Aim of the task | Keeping every character as it is, transcribe the entries below.

Source data |
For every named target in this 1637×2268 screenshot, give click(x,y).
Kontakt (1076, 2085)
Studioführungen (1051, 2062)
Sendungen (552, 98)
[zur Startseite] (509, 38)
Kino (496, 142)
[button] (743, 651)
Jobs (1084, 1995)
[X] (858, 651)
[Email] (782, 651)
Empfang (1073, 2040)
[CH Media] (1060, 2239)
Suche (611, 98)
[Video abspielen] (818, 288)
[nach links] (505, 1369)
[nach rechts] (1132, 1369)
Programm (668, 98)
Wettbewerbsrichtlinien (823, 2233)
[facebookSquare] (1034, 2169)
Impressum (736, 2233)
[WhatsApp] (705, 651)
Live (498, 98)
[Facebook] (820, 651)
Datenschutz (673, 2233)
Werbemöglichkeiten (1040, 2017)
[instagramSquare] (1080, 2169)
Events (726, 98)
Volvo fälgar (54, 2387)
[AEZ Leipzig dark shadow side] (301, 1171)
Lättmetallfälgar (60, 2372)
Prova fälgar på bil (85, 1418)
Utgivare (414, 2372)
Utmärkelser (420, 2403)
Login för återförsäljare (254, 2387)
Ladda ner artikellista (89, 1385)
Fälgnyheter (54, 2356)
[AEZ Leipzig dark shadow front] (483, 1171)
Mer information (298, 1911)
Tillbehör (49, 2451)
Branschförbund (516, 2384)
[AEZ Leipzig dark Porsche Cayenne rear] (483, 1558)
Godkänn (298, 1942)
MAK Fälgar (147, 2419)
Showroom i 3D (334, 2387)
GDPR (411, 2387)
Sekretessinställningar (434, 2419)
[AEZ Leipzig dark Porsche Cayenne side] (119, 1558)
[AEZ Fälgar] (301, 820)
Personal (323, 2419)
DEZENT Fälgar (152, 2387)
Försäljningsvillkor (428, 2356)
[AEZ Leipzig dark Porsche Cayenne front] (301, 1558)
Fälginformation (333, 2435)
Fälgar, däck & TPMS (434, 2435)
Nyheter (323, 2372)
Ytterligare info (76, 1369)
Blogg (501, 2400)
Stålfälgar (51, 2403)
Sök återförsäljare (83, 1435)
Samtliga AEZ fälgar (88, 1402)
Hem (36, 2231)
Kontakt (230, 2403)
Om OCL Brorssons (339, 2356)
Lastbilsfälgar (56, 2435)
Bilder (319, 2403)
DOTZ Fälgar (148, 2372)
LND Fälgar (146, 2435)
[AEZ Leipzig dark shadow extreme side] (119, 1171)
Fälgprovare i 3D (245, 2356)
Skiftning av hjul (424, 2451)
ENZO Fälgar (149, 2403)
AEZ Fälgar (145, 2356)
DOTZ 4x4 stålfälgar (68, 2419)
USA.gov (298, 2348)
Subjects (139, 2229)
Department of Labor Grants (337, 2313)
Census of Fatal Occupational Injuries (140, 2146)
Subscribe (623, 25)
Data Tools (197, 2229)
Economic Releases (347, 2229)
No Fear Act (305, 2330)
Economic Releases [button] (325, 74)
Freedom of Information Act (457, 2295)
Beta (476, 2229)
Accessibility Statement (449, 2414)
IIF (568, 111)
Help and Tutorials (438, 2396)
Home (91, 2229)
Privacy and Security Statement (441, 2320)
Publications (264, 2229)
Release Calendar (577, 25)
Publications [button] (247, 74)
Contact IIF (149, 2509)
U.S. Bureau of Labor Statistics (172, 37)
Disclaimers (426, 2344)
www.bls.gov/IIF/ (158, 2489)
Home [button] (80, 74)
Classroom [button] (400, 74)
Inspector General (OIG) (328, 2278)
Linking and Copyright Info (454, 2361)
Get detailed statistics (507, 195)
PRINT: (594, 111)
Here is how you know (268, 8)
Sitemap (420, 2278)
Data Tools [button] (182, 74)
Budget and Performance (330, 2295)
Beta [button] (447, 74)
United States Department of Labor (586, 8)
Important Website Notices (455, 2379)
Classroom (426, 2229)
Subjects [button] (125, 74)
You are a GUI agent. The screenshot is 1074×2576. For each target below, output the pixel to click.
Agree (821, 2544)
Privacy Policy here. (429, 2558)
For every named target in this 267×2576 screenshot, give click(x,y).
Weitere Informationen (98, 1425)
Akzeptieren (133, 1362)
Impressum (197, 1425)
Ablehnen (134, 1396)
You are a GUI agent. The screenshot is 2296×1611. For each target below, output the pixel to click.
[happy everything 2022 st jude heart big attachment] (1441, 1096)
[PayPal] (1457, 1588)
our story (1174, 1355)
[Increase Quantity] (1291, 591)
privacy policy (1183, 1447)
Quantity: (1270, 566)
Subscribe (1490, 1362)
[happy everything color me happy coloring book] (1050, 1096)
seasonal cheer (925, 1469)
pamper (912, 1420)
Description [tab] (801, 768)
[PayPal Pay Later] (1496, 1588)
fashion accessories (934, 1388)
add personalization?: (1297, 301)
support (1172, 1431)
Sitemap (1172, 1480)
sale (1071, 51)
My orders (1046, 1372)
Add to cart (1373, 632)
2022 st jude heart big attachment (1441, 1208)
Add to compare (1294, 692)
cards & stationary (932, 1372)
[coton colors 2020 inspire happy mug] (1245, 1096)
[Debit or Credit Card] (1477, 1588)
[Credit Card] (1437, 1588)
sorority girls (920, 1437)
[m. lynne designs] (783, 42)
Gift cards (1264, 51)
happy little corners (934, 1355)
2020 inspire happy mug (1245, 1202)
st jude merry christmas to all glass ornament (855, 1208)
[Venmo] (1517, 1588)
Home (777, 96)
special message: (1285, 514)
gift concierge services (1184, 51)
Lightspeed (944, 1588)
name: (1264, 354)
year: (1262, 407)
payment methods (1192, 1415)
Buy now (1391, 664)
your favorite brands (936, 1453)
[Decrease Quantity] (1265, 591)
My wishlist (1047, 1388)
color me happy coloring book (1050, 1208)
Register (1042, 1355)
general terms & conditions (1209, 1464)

Expected output |
For every named target in this 1637×2268 screenshot, give click(x,y).
Kontakt (1076, 2085)
Studioführungen (1051, 2062)
Sendungen (552, 98)
[zur Startseite] (509, 38)
Kino (496, 142)
[button] (743, 651)
Jobs (1084, 1995)
[X] (858, 651)
[Email] (782, 651)
Empfang (1073, 2040)
[CH Media] (1060, 2239)
Suche (611, 98)
[Video abspielen] (818, 288)
[nach links] (505, 1369)
[nach rechts] (1132, 1369)
Programm (668, 98)
Wettbewerbsrichtlinien (823, 2233)
[facebookSquare] (1034, 2169)
Impressum (736, 2233)
[WhatsApp] (705, 651)
Live (498, 98)
[Facebook] (820, 651)
Datenschutz (673, 2233)
Werbemöglichkeiten (1040, 2017)
[instagramSquare] (1080, 2169)
Events (726, 98)
Volvo fälgar (54, 2387)
[AEZ Leipzig dark shadow side] (301, 1171)
Lättmetallfälgar (60, 2372)
Prova fälgar på bil (85, 1418)
Utgivare (414, 2372)
Utmärkelser (420, 2403)
Login för återförsäljare (254, 2387)
Ladda ner artikellista (89, 1385)
Fälgnyheter (54, 2356)
[AEZ Leipzig dark shadow front] (483, 1171)
Mer information (298, 1911)
Tillbehör (49, 2451)
Branschförbund (516, 2384)
[AEZ Leipzig dark Porsche Cayenne rear] (483, 1558)
Godkänn (298, 1942)
MAK Fälgar (147, 2419)
Showroom i 3D (334, 2387)
GDPR (411, 2387)
Sekretessinställningar (434, 2419)
[AEZ Leipzig dark Porsche Cayenne side] (119, 1558)
[AEZ Fälgar] (301, 820)
Personal (323, 2419)
DEZENT Fälgar (152, 2387)
Försäljningsvillkor (428, 2356)
[AEZ Leipzig dark Porsche Cayenne front] (301, 1558)
Fälginformation (333, 2435)
Fälgar, däck & TPMS (434, 2435)
Nyheter (323, 2372)
Ytterligare info (76, 1369)
Blogg (501, 2400)
Stålfälgar (51, 2403)
Sök återförsäljare (83, 1435)
Samtliga AEZ fälgar (88, 1402)
Hem (36, 2231)
Kontakt (230, 2403)
Om OCL Brorssons (339, 2356)
Lastbilsfälgar (56, 2435)
Bilder (319, 2403)
DOTZ Fälgar (148, 2372)
LND Fälgar (146, 2435)
[AEZ Leipzig dark shadow extreme side] (119, 1171)
Fälgprovare i 3D (245, 2356)
Skiftning av hjul (424, 2451)
ENZO Fälgar (149, 2403)
AEZ Fälgar (145, 2356)
DOTZ 4x4 stålfälgar (68, 2419)
USA.gov (298, 2348)
Subjects (139, 2229)
Department of Labor Grants (337, 2313)
Census of Fatal Occupational Injuries (140, 2146)
Subscribe (623, 25)
Data Tools (197, 2229)
Economic Releases (347, 2229)
No Fear Act (305, 2330)
Economic Releases [button] (325, 74)
Freedom of Information Act (457, 2295)
Beta (476, 2229)
Accessibility Statement (449, 2414)
IIF (568, 111)
Help and Tutorials (438, 2396)
Home (91, 2229)
Privacy and Security Statement (441, 2320)
Publications (264, 2229)
Release Calendar (577, 25)
Publications [button] (247, 74)
Contact IIF (149, 2509)
U.S. Bureau of Labor Statistics (172, 37)
Disclaimers (426, 2344)
www.bls.gov/IIF/ (158, 2489)
Home [button] (80, 74)
Classroom [button] (400, 74)
Inspector General (OIG) (328, 2278)
Linking and Copyright Info (454, 2361)
Get detailed statistics (507, 195)
PRINT: (594, 111)
Here is how you know (268, 8)
Sitemap (420, 2278)
Data Tools [button] (182, 74)
Budget and Performance (330, 2295)
Beta [button] (447, 74)
United States Department of Labor (586, 8)
Important Website Notices (455, 2379)
Classroom (426, 2229)
Subjects [button] (125, 74)
You are a GUI agent. The screenshot is 1074×2576. For each target below, output the pixel to click.
Agree (821, 2544)
Privacy Policy here. (429, 2558)
For every named target in this 267×2576 screenshot, give click(x,y).
Weitere Informationen (98, 1425)
Akzeptieren (133, 1362)
Impressum (197, 1425)
Ablehnen (134, 1396)
You are a GUI agent. The screenshot is 2296×1611. For each target below, output the pixel to click.
[happy everything 2022 st jude heart big attachment] (1441, 1096)
[PayPal] (1457, 1588)
our story (1174, 1355)
[Increase Quantity] (1291, 591)
privacy policy (1183, 1447)
Quantity: (1270, 566)
Subscribe (1490, 1362)
[happy everything color me happy coloring book] (1050, 1096)
seasonal cheer (925, 1469)
pamper (912, 1420)
Description [tab] (801, 768)
[PayPal Pay Later] (1496, 1588)
fashion accessories (934, 1388)
add personalization?: (1297, 301)
support (1172, 1431)
Sitemap (1172, 1480)
sale (1071, 51)
My orders (1046, 1372)
Add to cart (1373, 632)
2022 st jude heart big attachment (1441, 1208)
Add to compare (1294, 692)
cards & stationary (932, 1372)
[coton colors 2020 inspire happy mug] (1245, 1096)
[Debit or Credit Card] (1477, 1588)
[Credit Card] (1437, 1588)
sorority girls (920, 1437)
[m. lynne designs] (783, 42)
Gift cards (1264, 51)
happy little corners (934, 1355)
2020 inspire happy mug (1245, 1202)
st jude merry christmas to all glass ornament (855, 1208)
[Venmo] (1517, 1588)
Home (777, 96)
special message: (1285, 514)
gift concierge services (1184, 51)
Lightspeed (944, 1588)
name: (1264, 354)
year: (1262, 407)
payment methods (1192, 1415)
Buy now (1391, 664)
your favorite brands (936, 1453)
[Decrease Quantity] (1265, 591)
My wishlist (1047, 1388)
color me happy coloring book (1050, 1208)
Register (1042, 1355)
general terms & conditions (1209, 1464)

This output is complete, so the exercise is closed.